Forty-three states had year-over-year increases in foreclosure activity, and the total rate rose 9 percent from the previous month, RealtyTrac said.

Foreclosures undermine the confidence of mortgage bond investors by revealing property values as lower than the loans they collateralize, said Keith Shaughnessy, president of Foundation Mortgage Corp. in Littleton, Mass.

"We are estimating that we will see about 2 million foreclosure filings this year," said Rick Sharga, RealtyTrac's executive vice president for marketing. "We honestly don't see it getting much better before it gets a little bit worse. If they default like the subprimes have been defaulting this year, we won't be out of the woods for another nine to 12 months," he said.

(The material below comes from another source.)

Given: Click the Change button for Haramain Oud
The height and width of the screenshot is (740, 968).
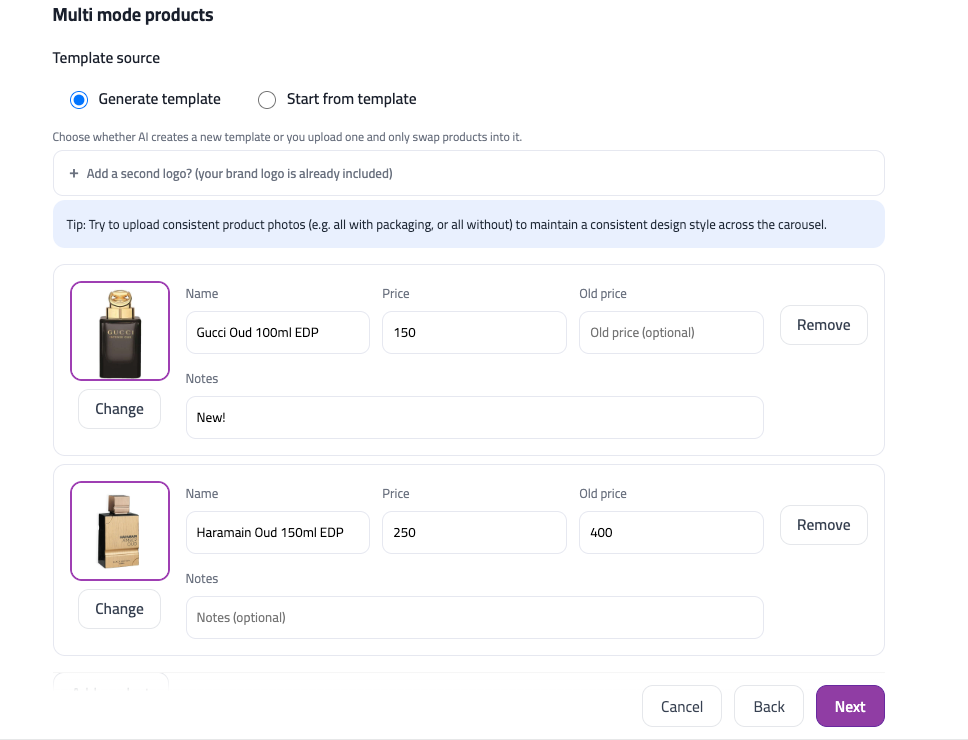Looking at the screenshot, I should click(x=119, y=608).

RealtyTrac's report includes properties in all three phases of foreclosure. The process begins when a borrower defaults on loan payments and the lender files a public default notice, called a notice of default or lis pendens. If the borrower doesn't make monthly payments after that time, the property goes to auction. The third phase begins when the lender takes ownership of the house, also called REO, or "real estate owned."

California foreclosure filings totaled 39,013 in July, about triple the previous year. The state led the nation in foreclosure for the seventh consecutive month, RealtyTrac, a seller of foreclosure data, said. Nevada ranked the worst with one filing for every 199 homes.